Friday, 18 December 2015

In A Nomad Ship Library

Epics were composed to be recited and heard. Drama was written to be performed, seen and heard. Thus, Hamlet means whatever a theater company can make it mean. The text is merely their working document. However, libraries rightly contain translations of Homer and copies of Shakespeare.

The library of the Nomad ship, Peregrine, is a long, double-tiered room lined with shelves holding micro-books from civilized planets, not just from Earth, "...an incredible jackdaw's nest of anything and everything." (The Peregrine, Chapter XI, p. 92)

references
philosophies
poetry
fiction
belles-lettres
the history of the Nomads

The history "...began with the memoirs of Thorkild Erling, first captain of the Nomads." (p. 93)

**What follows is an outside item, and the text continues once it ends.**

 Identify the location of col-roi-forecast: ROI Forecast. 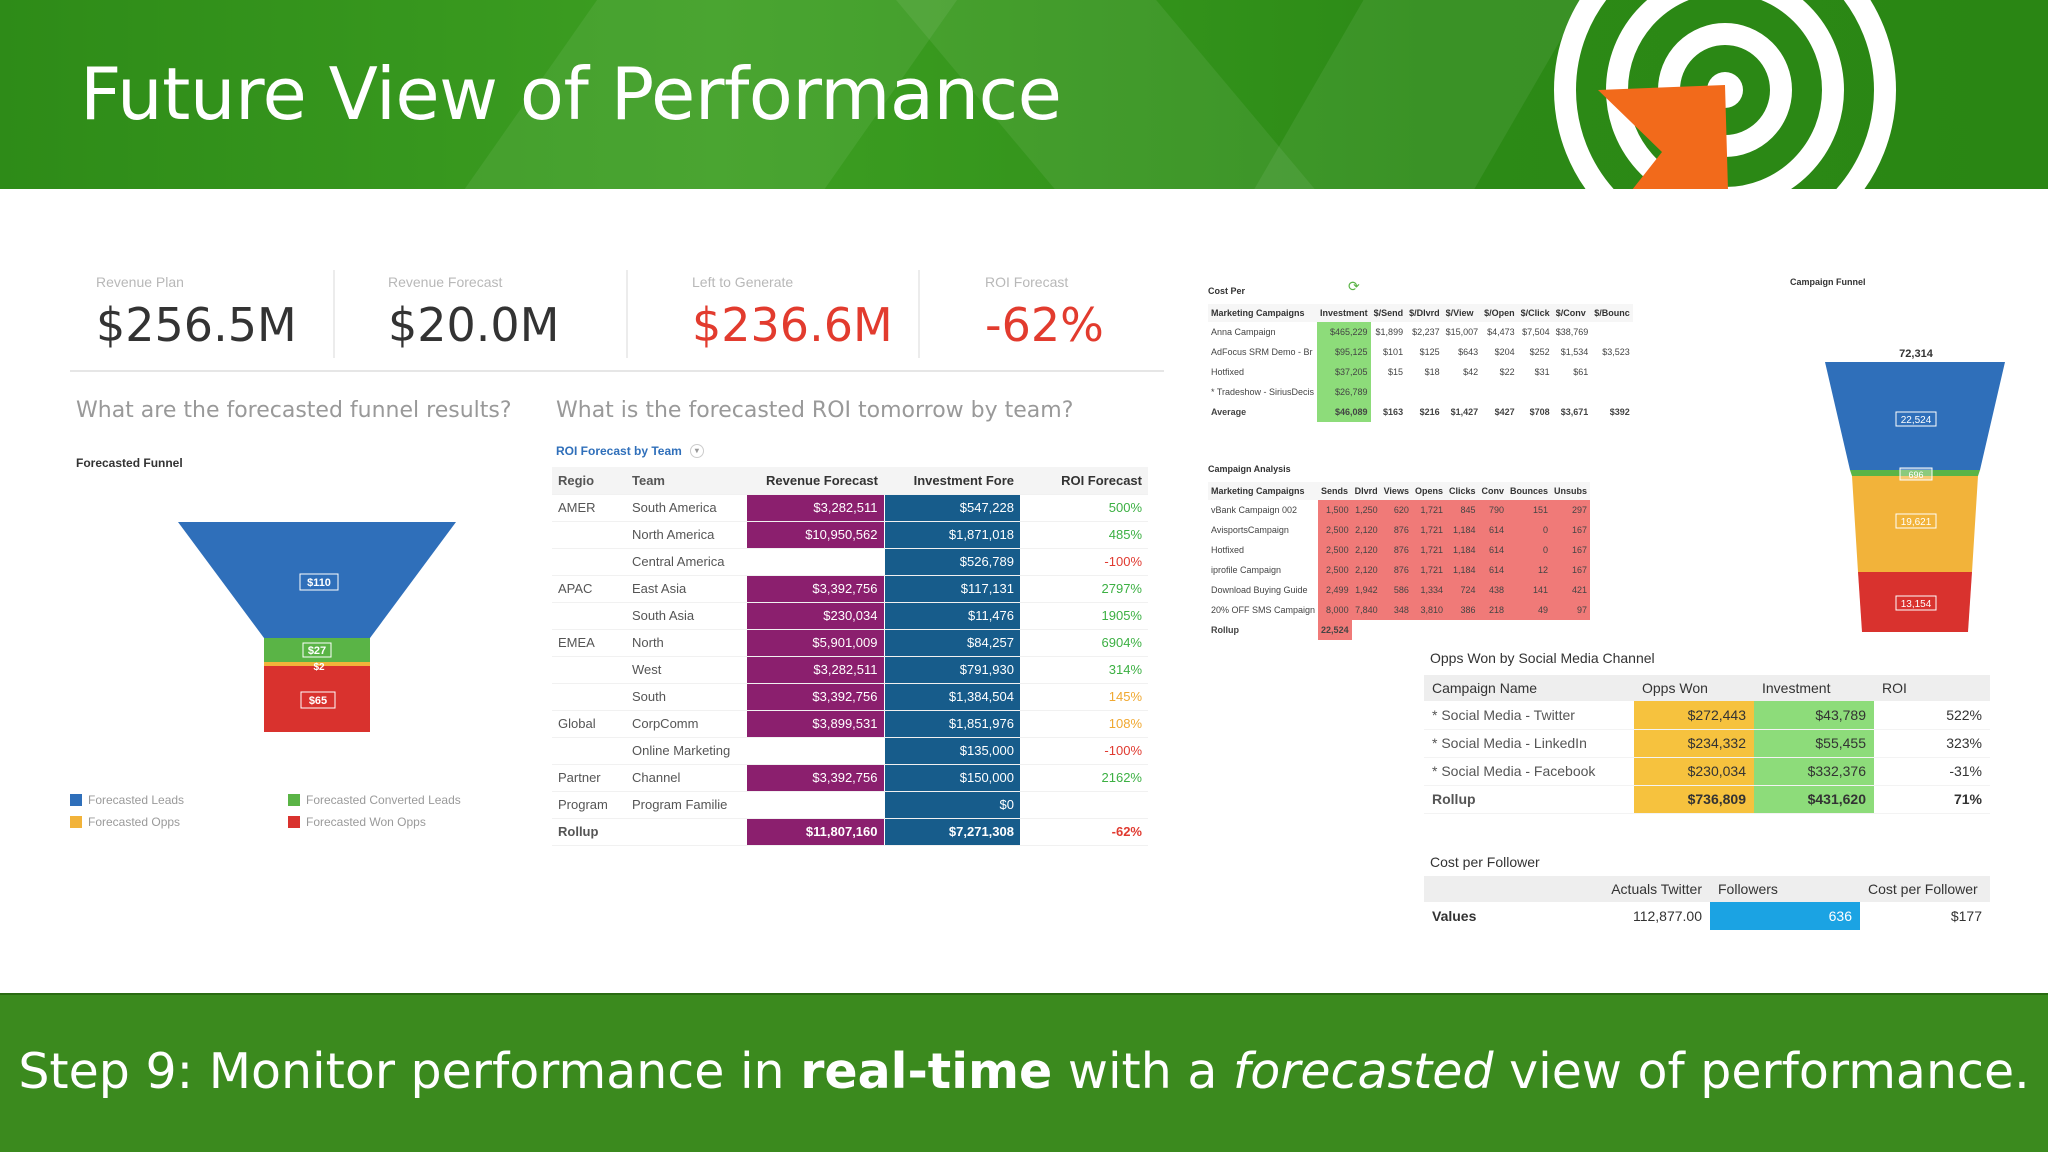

Thus, it begins with the short story, "Gypsy," which is narrated by Thorkild.

"...reading Thorkild's words, Trevelyan caught something of the glamour which had been in those first years." (ibid.)

Having read "Gypsy," we remember that glamour. However, we learn more:

"There was a note of disappointment in Thorkild's later writings; his new society was evolving into something other than what he had imagined." (ibid.)

Thorkild and his crew had wanted endless wandering so I am not sure how he was disappointed.